Plus surprenant, M. Escure a commenté l’attitude d’autres organisations face à l’extrême droite. La CFDT et la CGT ont semblé trouver grâce à ses yeux, même si les dirigeants de ces deux centrales font « le ménage comme ils peuvent ». Il s’est montré plus âpre à l’égard de FO en observant que celle-ci se réfugie « derrière une forme de neutralité politique » qui est « hypocrite ». Et il a réservé ses critiques les plus dures à la CFE-CGC et à la CFTC dont une partie des troupes serait « minée » par le RN. Le président du syndicat des cadres, François Hommeril, tiendrait même « des discours crypto-mélenchoniens » qui pourraient « tout à fait être compatibles avec des discours populistes de droite ».

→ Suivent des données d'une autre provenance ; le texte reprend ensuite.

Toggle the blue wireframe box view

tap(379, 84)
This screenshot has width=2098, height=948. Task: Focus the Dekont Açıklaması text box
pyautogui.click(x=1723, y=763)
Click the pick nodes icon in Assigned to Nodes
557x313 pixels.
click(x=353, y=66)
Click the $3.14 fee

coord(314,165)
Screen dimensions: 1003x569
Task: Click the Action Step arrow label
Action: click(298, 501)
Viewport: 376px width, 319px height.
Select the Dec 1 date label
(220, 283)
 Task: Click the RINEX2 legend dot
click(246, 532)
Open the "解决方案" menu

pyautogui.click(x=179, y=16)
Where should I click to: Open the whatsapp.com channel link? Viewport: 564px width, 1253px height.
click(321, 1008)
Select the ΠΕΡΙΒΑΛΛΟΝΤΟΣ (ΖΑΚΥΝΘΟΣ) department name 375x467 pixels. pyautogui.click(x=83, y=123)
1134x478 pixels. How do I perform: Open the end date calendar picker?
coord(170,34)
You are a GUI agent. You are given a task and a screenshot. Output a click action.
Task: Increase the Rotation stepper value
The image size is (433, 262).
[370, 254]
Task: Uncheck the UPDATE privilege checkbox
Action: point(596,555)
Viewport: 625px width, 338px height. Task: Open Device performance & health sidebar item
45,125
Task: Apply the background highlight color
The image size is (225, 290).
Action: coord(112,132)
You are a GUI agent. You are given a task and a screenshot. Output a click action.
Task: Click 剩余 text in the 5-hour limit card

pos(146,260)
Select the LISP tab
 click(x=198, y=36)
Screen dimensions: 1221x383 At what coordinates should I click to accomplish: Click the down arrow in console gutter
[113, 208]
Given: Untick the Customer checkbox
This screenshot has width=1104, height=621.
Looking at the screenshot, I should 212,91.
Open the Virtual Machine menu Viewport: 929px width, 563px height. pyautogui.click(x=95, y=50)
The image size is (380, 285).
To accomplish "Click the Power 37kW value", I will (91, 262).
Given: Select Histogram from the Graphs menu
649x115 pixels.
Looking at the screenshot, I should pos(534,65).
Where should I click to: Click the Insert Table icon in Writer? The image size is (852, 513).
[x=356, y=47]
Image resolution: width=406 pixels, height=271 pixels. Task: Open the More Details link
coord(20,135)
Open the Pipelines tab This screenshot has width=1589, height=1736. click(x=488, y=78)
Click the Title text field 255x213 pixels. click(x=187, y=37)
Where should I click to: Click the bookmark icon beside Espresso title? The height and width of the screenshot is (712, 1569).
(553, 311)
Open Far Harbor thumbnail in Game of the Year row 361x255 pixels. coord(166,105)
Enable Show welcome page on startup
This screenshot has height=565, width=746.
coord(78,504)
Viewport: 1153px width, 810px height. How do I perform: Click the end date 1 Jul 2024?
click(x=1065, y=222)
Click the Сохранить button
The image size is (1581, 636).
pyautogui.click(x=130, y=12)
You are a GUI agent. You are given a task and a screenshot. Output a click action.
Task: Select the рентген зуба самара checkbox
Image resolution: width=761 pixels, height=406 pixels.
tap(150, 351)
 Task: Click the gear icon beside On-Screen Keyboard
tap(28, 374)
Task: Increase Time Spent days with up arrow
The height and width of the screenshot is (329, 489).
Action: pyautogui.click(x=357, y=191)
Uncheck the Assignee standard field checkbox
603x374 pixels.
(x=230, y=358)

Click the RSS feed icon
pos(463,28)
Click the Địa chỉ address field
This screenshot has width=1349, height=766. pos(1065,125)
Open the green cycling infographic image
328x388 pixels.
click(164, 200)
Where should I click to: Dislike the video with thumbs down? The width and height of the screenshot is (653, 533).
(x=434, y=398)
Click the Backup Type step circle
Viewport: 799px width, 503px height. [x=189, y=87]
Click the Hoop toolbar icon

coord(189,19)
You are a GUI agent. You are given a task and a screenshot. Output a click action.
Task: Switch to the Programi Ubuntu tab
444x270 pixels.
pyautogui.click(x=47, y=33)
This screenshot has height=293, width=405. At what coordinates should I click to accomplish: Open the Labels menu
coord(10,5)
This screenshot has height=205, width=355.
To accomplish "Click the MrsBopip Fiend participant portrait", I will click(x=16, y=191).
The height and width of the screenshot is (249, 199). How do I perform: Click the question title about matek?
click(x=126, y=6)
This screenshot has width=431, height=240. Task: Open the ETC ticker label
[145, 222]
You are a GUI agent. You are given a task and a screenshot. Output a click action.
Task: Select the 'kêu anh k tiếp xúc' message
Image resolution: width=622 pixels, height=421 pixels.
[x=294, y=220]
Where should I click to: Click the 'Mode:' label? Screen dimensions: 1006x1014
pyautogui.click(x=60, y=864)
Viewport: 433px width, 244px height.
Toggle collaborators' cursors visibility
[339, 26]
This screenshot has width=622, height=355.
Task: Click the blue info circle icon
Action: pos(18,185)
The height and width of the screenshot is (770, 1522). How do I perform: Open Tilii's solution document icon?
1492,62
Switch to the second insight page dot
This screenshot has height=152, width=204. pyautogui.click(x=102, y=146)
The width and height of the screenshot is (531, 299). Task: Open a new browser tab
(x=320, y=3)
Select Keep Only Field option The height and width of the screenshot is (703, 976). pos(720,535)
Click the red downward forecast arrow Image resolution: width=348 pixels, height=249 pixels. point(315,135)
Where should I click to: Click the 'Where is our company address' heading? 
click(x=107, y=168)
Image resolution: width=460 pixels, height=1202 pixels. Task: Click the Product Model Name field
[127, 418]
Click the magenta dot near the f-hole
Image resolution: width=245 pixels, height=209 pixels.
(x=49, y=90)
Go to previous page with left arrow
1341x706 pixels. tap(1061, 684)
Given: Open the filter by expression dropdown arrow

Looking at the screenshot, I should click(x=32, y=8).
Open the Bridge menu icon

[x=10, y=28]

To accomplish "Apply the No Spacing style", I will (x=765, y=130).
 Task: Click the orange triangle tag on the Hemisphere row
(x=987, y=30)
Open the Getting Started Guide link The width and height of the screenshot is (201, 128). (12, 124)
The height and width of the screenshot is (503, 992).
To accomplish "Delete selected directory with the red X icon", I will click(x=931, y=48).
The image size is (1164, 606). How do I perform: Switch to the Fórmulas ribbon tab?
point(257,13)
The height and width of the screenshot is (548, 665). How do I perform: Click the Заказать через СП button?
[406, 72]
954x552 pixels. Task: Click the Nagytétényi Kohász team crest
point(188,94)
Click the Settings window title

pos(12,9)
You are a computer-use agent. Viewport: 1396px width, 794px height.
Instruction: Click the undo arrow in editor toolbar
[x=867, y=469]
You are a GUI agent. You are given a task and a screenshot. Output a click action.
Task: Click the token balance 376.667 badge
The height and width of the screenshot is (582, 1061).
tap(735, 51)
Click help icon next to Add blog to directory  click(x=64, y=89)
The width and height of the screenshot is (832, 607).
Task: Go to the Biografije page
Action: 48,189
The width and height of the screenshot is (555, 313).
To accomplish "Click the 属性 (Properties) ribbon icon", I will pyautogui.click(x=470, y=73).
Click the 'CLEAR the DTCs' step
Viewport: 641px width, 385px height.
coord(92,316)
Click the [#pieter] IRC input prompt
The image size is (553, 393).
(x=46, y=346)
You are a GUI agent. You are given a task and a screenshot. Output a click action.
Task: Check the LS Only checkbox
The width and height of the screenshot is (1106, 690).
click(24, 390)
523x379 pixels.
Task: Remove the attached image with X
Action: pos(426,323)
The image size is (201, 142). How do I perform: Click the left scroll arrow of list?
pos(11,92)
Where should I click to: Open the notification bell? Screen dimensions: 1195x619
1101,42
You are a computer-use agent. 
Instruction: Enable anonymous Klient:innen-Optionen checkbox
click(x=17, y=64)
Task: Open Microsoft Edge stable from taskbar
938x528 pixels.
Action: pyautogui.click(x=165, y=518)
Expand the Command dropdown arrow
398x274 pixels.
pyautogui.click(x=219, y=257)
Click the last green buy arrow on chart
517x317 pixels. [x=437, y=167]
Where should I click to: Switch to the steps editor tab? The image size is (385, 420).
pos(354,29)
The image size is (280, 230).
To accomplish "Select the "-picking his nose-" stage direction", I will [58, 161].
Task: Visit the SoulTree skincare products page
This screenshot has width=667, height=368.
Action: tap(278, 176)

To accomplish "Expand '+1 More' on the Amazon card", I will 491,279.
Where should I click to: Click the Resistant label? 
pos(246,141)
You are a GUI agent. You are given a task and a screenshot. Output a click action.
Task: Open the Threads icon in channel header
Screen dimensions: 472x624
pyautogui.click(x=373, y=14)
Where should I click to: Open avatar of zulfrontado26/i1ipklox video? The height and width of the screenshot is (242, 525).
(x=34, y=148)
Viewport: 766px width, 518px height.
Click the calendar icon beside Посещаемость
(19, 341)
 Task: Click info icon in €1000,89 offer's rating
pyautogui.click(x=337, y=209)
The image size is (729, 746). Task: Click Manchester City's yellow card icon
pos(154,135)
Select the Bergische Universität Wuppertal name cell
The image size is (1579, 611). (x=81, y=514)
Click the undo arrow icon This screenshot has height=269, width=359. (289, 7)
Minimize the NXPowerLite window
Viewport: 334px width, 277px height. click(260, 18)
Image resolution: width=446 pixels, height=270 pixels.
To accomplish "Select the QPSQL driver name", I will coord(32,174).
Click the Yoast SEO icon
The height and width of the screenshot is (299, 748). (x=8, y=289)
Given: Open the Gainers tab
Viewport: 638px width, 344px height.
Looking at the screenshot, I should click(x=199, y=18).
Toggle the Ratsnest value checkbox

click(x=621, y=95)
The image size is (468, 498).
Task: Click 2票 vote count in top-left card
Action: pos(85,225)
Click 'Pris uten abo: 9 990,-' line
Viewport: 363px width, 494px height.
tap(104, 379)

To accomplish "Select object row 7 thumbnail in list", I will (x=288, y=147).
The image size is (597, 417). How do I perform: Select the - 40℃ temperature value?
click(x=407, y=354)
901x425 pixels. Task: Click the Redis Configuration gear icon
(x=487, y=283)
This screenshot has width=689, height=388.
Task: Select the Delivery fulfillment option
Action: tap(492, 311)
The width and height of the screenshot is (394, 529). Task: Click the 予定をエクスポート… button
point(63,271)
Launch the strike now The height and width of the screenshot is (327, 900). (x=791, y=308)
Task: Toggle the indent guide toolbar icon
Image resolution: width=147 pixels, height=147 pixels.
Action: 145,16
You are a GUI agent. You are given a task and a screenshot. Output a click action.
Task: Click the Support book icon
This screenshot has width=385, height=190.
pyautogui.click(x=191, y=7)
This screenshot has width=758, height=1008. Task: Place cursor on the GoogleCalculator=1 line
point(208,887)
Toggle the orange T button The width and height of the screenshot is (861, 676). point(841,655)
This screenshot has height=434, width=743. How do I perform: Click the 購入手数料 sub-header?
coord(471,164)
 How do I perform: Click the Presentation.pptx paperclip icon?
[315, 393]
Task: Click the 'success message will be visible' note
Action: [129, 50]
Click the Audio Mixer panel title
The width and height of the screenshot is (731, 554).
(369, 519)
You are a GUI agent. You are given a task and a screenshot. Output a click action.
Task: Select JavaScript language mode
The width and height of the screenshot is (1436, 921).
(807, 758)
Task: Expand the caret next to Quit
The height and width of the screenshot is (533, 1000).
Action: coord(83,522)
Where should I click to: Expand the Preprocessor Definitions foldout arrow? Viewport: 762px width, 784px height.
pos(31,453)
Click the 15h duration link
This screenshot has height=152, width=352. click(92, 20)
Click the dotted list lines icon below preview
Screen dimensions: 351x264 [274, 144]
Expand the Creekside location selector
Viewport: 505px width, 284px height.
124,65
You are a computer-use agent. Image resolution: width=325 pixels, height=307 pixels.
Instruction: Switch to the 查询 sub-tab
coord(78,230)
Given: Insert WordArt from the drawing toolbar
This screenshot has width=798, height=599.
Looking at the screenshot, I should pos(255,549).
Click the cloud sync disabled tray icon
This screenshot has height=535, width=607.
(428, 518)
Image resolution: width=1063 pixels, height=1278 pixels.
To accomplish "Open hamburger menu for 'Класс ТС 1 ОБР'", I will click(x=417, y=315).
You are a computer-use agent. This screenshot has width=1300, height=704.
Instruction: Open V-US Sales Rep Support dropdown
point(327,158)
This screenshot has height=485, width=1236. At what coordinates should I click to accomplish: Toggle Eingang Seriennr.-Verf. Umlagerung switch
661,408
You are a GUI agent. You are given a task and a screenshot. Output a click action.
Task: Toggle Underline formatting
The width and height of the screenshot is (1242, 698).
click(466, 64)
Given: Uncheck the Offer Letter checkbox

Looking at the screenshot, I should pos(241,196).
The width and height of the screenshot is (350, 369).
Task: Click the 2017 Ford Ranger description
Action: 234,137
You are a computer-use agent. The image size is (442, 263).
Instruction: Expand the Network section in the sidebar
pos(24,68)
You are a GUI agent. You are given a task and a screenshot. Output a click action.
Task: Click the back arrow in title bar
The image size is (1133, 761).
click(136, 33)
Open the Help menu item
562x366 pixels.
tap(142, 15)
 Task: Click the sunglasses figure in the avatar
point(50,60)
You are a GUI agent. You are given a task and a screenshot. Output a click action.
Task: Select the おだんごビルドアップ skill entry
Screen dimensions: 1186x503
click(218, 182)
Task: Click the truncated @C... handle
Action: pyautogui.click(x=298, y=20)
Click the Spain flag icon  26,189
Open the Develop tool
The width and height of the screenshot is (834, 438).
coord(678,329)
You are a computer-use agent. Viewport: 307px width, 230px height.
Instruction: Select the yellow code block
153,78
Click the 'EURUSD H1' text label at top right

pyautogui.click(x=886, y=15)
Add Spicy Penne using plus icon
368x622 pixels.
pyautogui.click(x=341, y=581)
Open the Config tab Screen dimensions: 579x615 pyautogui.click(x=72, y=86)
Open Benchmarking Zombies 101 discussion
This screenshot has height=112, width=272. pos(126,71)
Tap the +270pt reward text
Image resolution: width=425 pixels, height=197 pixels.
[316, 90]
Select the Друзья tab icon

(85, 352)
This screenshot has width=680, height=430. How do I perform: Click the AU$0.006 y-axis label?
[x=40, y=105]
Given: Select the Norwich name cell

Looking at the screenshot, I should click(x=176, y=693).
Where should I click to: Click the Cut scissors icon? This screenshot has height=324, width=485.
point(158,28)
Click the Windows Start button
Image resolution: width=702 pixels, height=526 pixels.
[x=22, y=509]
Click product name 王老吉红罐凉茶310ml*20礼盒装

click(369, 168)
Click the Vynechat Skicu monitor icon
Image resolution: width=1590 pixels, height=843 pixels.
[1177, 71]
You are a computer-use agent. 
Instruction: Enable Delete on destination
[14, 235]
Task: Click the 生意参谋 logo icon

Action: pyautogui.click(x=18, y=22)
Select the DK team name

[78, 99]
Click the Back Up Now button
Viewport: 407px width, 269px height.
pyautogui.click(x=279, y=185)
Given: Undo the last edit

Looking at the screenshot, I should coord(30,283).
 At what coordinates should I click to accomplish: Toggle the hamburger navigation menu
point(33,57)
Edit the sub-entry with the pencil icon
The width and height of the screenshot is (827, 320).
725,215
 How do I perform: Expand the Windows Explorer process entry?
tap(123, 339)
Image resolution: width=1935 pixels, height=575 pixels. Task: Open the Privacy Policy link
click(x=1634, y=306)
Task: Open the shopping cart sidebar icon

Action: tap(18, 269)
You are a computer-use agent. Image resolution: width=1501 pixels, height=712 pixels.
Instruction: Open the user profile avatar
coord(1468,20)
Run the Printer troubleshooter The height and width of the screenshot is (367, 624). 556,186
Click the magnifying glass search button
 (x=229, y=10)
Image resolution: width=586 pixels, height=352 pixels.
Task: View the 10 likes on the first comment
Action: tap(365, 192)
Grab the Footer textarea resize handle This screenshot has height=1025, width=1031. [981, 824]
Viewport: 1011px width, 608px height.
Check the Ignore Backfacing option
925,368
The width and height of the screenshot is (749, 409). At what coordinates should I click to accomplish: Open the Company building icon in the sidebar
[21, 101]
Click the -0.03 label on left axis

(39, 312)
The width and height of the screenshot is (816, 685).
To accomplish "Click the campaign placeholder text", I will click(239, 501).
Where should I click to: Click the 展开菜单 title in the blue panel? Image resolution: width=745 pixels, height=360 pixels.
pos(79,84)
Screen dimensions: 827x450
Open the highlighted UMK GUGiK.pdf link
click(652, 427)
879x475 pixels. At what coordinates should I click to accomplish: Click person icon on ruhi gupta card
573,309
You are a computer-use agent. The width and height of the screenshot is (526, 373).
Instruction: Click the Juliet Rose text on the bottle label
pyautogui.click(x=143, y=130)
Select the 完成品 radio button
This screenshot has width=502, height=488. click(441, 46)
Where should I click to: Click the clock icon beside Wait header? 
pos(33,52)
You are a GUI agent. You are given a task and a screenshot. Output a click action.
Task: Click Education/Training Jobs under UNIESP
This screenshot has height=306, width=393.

« Il a eu un coup de fatigue », réagit M. Hommeril, en laissant entendre que l’intervention du leader de l’UNSA ne l’émeut guère. Sur le fond, il observe que « personne n’est épargné » par la diffusion des idées du RN. Cyril Chabanier, le numéro un de la CFTC, considère, lui, que son organisation est victime d’un mauvais procès, qui tient notamment au fait qu’elle ne s’était pas associée, il y a une dizaine années, à un texte intersyndical contre le parti de Mme Le Pen. « La diabolisation, ça ne marche pas », soutient-il, tout en soulignant sa confédération est opposée à toutes les « idées extrêmes ». Adopter un tel positionnement est bien « plus efficace », selon lui. La preuve : les enquêtes d’opinion montrent que « la CFTC est loin d’être le syndicat qui compte le plus d’électeurs du RN ».